Reference Signs List 10 input / output interface 11 work information registration processing unit 12 work information input processing unit 13 production information input processing unit 14 device information registration processing unit 15 work process allocation processing unit (first allocation means, second allocation means) 16 ... Related report creation processing section 17 ... Work condition allocating section 18 ... Machine type selecting section 19 ... Special work allocating section 20 ... Remaining work allocating section 21 ... Cost calculating section 22 ... File ( first storage means , second storage means) 23, 24, 25, 26, 27: File 28: Input device 29: Display device 30: Printer

Claims (1)

(57) [Claims] 1. A series of processes for producing one production object.

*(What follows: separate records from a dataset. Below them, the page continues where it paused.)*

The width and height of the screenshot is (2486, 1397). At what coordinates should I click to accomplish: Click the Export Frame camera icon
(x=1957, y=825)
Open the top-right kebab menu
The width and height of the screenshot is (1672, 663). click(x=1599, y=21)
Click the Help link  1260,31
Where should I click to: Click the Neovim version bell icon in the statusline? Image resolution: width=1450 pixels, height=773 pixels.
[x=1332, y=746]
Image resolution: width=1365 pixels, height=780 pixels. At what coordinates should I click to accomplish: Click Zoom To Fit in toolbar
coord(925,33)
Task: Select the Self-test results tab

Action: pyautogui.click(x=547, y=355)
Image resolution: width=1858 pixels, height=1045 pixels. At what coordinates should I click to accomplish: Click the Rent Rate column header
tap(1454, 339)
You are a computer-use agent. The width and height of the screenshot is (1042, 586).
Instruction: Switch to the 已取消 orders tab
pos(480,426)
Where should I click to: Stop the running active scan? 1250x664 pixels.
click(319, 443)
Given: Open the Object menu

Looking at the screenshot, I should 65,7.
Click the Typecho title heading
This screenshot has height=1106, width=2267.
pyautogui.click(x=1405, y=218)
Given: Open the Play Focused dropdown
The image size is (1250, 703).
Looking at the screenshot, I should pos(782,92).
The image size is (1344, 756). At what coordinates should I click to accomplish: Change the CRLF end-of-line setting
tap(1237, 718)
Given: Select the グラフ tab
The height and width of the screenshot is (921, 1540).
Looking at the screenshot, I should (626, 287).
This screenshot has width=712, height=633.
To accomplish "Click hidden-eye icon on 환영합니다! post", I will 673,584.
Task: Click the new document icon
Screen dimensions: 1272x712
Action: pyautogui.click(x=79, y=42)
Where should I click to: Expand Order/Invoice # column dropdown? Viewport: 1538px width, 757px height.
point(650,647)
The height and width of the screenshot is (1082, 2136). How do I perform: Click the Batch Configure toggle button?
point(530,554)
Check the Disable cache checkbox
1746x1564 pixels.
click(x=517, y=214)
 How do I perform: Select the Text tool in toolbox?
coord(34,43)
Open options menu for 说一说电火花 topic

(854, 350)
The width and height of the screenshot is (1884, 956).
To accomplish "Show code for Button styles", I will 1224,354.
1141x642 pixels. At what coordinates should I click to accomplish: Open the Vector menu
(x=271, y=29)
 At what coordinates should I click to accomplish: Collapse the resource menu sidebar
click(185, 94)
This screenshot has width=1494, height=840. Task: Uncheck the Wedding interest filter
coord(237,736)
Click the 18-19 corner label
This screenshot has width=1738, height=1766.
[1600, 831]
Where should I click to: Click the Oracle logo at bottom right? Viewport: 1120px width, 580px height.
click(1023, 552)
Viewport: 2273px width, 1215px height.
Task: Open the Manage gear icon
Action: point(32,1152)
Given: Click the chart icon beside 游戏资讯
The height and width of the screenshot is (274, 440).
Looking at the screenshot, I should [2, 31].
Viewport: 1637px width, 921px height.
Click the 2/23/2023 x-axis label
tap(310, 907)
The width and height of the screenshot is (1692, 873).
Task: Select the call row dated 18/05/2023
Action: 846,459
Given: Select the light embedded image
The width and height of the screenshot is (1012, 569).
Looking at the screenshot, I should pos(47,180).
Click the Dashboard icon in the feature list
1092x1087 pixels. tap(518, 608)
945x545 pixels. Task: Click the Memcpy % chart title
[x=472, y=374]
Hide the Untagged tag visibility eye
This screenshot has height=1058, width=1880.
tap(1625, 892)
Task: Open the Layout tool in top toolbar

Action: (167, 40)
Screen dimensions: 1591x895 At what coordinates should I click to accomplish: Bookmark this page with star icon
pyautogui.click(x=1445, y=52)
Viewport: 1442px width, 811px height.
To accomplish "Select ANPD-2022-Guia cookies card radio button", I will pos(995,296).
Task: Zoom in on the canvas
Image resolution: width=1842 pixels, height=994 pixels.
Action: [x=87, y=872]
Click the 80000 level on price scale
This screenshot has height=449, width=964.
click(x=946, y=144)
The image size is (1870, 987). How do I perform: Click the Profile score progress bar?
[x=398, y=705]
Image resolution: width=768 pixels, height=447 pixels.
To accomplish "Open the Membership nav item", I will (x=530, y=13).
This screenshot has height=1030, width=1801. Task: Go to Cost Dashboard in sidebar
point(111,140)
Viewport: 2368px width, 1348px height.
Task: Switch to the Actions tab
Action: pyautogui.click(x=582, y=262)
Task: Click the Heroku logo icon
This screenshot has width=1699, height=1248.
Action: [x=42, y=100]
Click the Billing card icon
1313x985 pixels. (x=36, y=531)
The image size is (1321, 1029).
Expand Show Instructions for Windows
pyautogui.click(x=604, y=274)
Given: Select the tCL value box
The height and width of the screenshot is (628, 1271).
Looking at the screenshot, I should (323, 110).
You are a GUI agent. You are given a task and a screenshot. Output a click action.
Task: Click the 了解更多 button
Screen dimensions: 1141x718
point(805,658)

First storage means for storing, for each intermediate work process , work assignment information indicating the work content assigned to each of the intermediate work processes obtained by dividing the work process , and work sequence data indicating the order of the work contents in the intermediate work process. If, on the basis of a second storage means for storing step sequence data representing a sequence of intermediate work process itself, the input information relating to the production objects, the work assignment information and work order data stored in said first storage means Te extracts work for the production object extracted work content and production information of the production object
From, assign production machines in each intermediate work process,
Determine the process order of the work content in each intermediate work process ,
A first allocating unit for performing a cost calculation for each intermediate work process; and a processing result of the first allocating unit, based on process order data stored in the second storage unit, for all of the objects to be produced. Determine the order of work content in the entire production line and calculate the cost of the entire production line .
An automatic production line information creating apparatus, comprising: allocating means.